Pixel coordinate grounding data
####################
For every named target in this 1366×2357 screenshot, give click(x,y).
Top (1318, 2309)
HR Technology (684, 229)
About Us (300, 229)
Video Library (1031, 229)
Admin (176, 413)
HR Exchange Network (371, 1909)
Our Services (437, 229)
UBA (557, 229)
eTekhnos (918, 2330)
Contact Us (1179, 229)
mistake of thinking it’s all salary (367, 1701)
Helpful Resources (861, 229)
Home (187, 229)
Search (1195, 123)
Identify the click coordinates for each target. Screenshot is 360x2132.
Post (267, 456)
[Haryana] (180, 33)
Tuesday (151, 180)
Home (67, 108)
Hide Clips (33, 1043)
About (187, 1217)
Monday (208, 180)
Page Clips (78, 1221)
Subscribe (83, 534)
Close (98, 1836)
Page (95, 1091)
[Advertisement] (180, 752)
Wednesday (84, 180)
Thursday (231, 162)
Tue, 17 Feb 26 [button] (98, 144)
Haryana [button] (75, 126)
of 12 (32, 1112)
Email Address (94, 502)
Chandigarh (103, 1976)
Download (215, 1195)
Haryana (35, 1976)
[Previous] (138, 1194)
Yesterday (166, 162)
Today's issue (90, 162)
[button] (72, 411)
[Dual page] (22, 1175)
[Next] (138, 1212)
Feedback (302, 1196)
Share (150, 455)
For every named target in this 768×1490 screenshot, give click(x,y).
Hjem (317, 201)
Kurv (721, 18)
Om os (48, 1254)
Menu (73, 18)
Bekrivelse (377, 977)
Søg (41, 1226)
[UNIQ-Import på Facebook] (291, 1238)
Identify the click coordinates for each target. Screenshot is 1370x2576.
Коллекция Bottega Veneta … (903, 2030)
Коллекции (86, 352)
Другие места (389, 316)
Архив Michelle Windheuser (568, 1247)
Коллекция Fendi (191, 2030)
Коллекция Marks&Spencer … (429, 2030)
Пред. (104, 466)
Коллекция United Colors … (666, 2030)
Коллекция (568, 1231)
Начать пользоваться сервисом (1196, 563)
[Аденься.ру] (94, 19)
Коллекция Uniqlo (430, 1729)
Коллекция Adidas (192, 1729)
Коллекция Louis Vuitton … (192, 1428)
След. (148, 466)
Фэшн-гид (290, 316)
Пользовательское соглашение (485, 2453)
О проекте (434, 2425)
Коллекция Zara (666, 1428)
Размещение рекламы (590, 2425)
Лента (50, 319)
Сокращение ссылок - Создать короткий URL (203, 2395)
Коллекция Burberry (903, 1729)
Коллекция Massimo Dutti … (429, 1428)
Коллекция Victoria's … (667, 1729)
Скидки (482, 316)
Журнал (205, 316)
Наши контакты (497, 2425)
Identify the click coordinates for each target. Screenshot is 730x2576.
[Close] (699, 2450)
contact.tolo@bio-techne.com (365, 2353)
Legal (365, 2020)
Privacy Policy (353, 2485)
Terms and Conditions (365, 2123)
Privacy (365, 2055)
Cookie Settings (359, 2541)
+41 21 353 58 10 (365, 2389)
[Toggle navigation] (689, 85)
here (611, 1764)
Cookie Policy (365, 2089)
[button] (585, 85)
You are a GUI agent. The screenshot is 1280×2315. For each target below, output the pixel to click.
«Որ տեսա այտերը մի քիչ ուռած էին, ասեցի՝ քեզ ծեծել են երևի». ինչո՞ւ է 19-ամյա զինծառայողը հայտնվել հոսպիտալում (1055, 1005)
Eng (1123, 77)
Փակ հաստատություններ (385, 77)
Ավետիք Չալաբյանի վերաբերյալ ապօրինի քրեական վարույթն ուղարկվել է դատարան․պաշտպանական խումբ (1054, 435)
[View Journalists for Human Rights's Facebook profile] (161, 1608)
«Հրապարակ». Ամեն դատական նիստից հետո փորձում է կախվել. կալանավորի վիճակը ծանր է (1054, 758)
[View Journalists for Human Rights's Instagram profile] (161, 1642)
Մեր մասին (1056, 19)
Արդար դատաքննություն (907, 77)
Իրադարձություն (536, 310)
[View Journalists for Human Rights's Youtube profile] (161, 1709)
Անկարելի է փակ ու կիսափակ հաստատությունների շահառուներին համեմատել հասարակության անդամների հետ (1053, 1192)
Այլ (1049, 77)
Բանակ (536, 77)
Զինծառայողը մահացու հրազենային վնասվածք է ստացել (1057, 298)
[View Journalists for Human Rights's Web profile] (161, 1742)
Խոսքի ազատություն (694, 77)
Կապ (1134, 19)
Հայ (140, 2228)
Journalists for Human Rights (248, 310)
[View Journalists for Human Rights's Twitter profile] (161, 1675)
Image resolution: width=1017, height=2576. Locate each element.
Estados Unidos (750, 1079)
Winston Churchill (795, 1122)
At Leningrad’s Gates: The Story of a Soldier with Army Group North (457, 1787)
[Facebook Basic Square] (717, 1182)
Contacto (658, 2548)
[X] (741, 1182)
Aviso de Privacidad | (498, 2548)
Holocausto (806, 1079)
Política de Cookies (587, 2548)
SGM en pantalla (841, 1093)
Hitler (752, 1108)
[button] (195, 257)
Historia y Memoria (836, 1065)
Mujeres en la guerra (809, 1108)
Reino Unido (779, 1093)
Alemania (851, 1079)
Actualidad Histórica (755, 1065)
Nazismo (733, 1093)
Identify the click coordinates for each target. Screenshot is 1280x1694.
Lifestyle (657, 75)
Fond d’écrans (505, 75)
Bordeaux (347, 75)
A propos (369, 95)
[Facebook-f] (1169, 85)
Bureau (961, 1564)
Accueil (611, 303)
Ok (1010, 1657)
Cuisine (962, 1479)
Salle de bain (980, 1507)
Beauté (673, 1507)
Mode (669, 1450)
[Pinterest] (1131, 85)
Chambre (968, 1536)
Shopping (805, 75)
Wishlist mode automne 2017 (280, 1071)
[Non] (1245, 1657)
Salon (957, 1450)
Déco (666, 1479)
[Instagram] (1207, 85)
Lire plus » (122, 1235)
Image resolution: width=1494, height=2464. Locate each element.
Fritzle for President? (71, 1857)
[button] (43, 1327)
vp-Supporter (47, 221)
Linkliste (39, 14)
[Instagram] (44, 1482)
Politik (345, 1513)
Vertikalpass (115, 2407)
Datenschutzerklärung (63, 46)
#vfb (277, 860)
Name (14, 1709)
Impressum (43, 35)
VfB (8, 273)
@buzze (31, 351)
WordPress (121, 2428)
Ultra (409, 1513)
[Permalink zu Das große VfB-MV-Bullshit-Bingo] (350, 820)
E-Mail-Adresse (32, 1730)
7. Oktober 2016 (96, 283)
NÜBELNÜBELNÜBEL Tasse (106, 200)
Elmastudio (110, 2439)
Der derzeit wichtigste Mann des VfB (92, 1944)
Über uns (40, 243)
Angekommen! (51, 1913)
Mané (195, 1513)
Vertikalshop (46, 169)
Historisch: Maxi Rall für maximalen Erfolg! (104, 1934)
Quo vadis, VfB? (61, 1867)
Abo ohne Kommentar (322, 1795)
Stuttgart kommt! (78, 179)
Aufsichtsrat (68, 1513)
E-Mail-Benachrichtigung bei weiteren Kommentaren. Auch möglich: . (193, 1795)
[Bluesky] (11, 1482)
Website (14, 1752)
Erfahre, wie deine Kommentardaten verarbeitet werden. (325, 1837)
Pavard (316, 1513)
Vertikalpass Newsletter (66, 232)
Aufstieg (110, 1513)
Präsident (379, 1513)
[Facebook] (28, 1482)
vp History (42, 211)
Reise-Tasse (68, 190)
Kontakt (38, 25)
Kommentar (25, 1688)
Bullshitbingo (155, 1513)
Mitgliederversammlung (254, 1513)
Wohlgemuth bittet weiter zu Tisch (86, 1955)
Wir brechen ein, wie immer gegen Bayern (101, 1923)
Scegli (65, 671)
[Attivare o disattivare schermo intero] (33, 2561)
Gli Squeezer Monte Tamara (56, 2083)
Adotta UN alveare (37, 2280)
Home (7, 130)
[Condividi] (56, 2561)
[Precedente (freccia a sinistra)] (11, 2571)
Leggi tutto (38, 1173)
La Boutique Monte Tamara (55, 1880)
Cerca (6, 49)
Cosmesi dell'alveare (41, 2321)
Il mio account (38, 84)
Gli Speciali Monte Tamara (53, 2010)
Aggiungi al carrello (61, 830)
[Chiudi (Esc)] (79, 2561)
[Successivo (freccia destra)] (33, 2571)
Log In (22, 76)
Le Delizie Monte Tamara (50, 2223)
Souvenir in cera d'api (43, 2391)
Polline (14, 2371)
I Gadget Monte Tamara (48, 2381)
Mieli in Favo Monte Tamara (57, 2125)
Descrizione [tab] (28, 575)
####################
*Aim of the exercise*. Return exactly, and only, the lines above starting at the line that contains "[Haryana] (180, 33)" and ending at the line that contains "[Dual page] (22, 1175)".

*Response for this exercise*.
[Haryana] (180, 33)
Tuesday (151, 180)
Home (67, 108)
Hide Clips (33, 1043)
About (187, 1217)
Monday (208, 180)
Page Clips (78, 1221)
Subscribe (83, 534)
Close (98, 1836)
Page (95, 1091)
[Advertisement] (180, 752)
Wednesday (84, 180)
Thursday (231, 162)
Tue, 17 Feb 26 [button] (98, 144)
Haryana [button] (75, 126)
of 12 (32, 1112)
Email Address (94, 502)
Chandigarh (103, 1976)
Download (215, 1195)
Haryana (35, 1976)
[Previous] (138, 1194)
Yesterday (166, 162)
Today's issue (90, 162)
[button] (72, 411)
[Dual page] (22, 1175)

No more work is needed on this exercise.